Big Data - What's the Big Deal? by Jose

Part 1 of 2

July 25, 2012

BIG DATA is more than just the fancy new buzzword, though the term has been around for a very long time. As a matter of fact, it’s been used in many different ways recently, creating a lot of confusion. Traditionally reserved for analytics applications, it now extends into other areas of extreme content growth. It can come in the form of “human information” – meaning person-to-person communication like emails, videos, phone calls, voicemails and social media updates, as well as extreme data sets filled with information generated through sensors, tags, GPS signals, etc. Big data presents some very real organizational barriers – but also some good opportunities.

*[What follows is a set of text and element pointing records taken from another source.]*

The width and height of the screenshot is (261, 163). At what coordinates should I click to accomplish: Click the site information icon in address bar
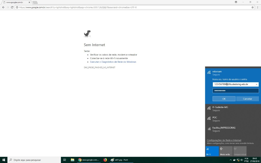[17, 7]
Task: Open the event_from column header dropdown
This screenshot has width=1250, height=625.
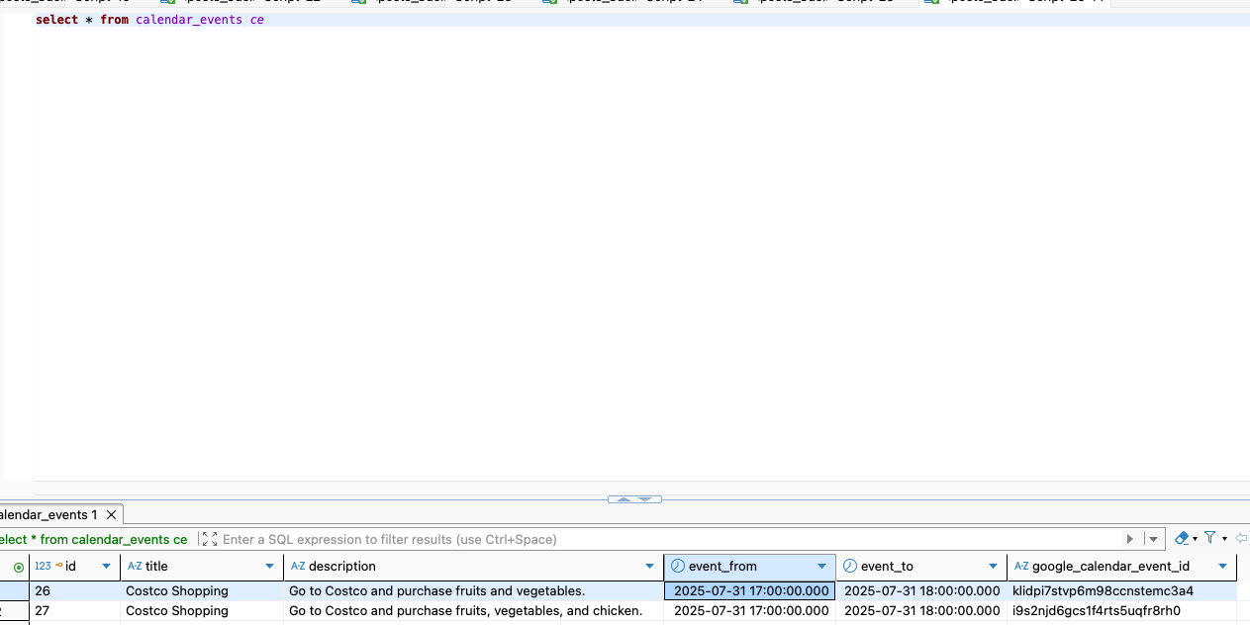Action: click(819, 566)
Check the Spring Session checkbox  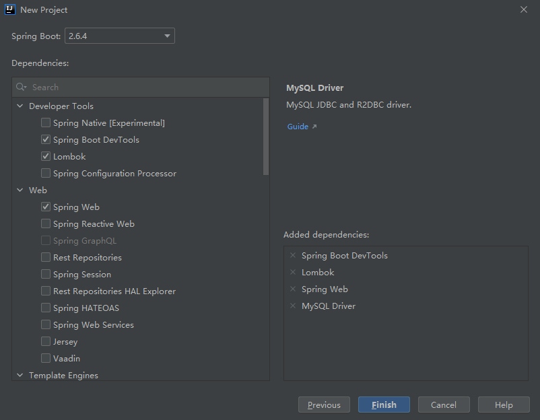[46, 275]
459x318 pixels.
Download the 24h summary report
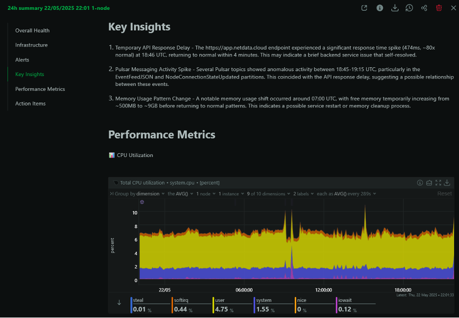(395, 8)
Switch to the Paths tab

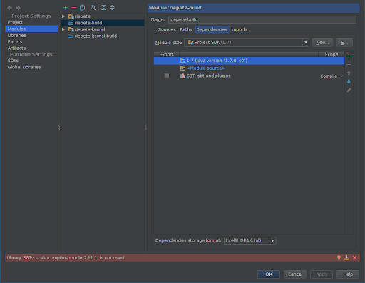pos(186,29)
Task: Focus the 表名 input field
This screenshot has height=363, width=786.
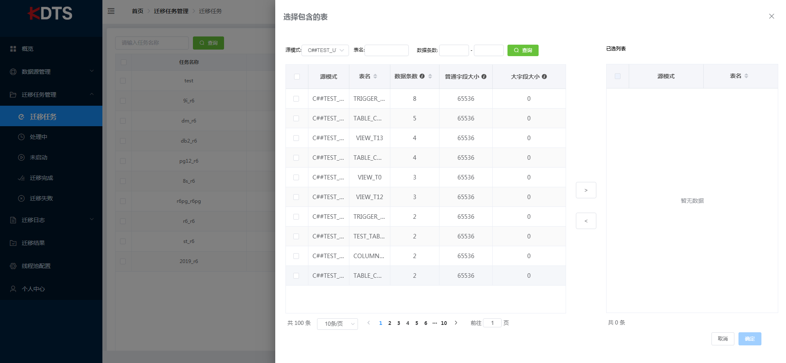Action: click(x=387, y=50)
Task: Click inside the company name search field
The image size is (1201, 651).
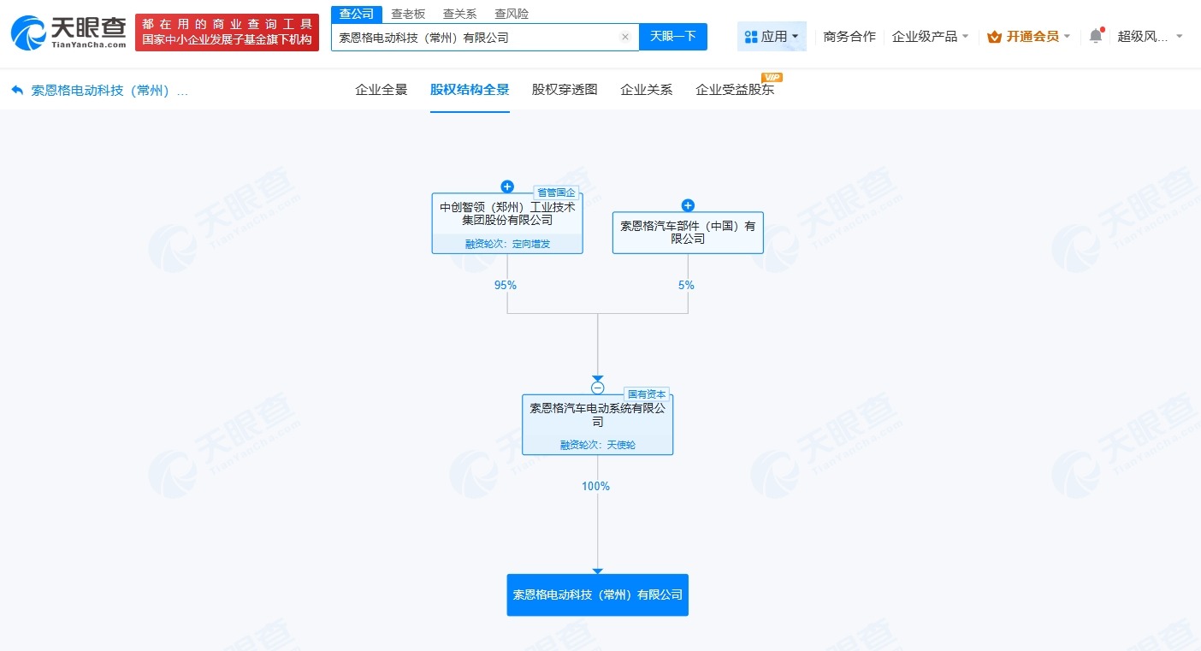Action: pyautogui.click(x=470, y=37)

According to IBM, we create 2.5 quintillion (or 2.518) bytes of data every day with 90 percent of the data in the world created in the last two years alone.
What does this mean in context? For example, let’s say every hour Walmart handles one million transactions, feeding a database of 2.5 petabytes, which is almost 170 times the data in the Library of Congress. The entire collection of the junk delivered by the U.S. Postal Service in one year is equal to five petabytes, while Google processes that amount of data in just one hour. The total amount of information in existence is estimated at a little over something called a “zettabyte”, yet the U.S. Office of Weights and Measures has coined a term for the amount of data too big to yet imagine – a “yottabyte”. (Yes, I had to look up new terms and do a little research because I am still trying to wrap my head around this!)

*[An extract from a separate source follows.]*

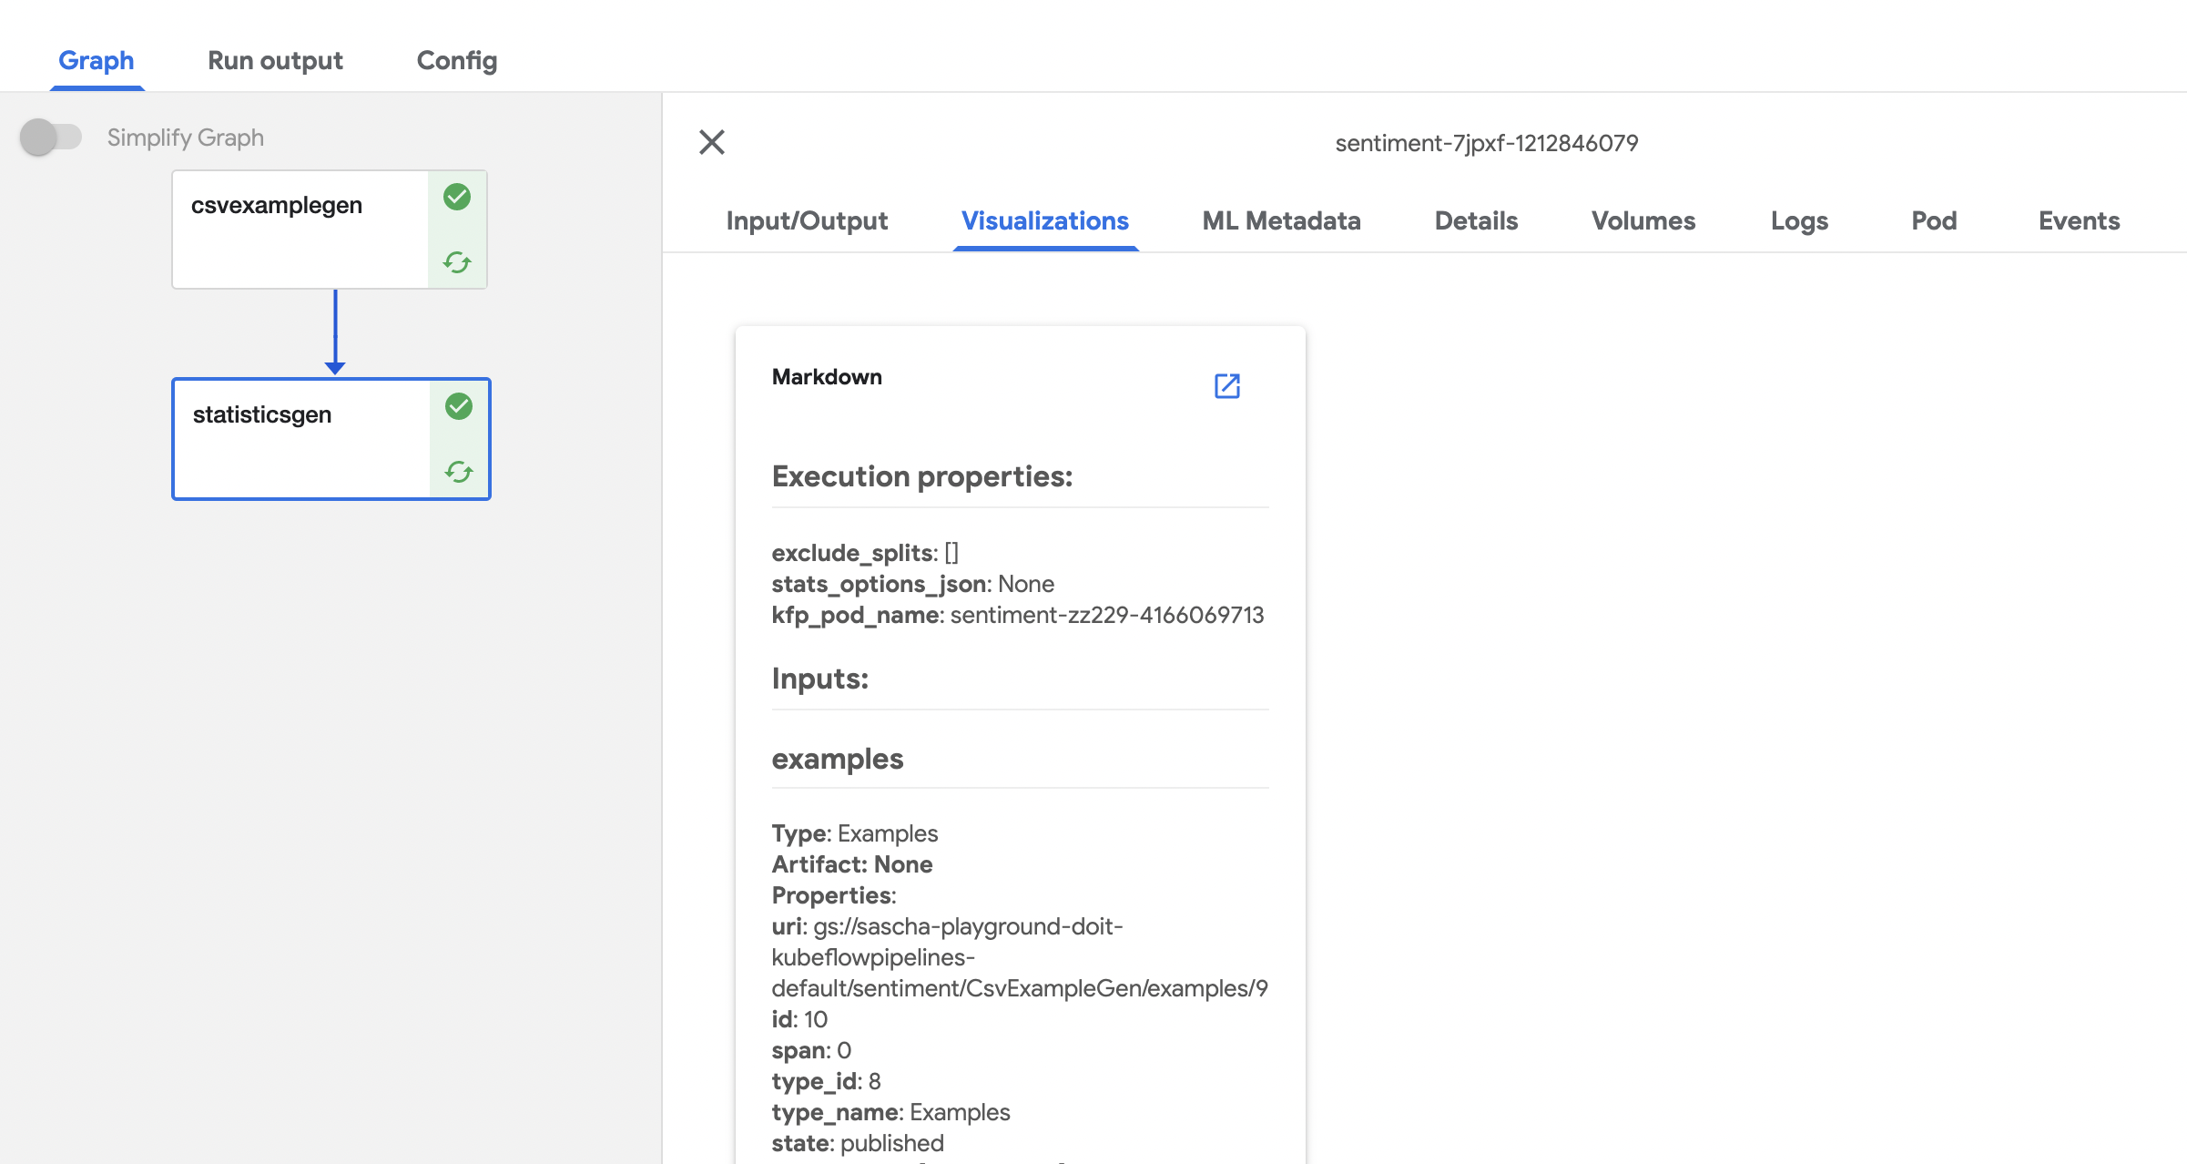
Task: Open the Config tab
Action: pyautogui.click(x=456, y=60)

Recently, Joel Richard of the Smithsonian gave a incredible presentation on “Implementing a Linked Open Data Set” at this past week’s SLA Conference in Chicago. His presentation focused on some actual linked data sets and how it has grown over the past five years. As he mentioned in his presentation, back in 2007 there were only a handful of data sets, according to Richard Cyganiak’s “searching.” Between 2009 and 2010 the number of items doubled. As of September 2011 there were 295 data sets listed. There are probably more being added every day.

Organizations across all industries globally are struggling with how to retain, aggregate and analyze this mounting volume of “BIG DATA”. Interactivity is driving big data, with people and machines both consuming and creating it. Joel gave an example of what the Smithsonian is doing, having technology do the heavy lifting with data and having humans clean it up. 99.7 percent accuracy with technology. To me, that is astounding!

Digital companies focused on becoming good at aggregating and analyzing the data created by the end users of their products, who then provide their customers with solid insights taken from that data are at a distinct competitive advantage over others in the marketplace. Big data is not just unlocking new information but new sources of economic and business value.

Linked data is a huge opportunity for a Digital Asset Management System. But how do we tame it? While I do not have the answers, it is clear that some of this BIG DATA should definitely be a part of your DAMS, not just for monetizing, but also for long-term archival strategies.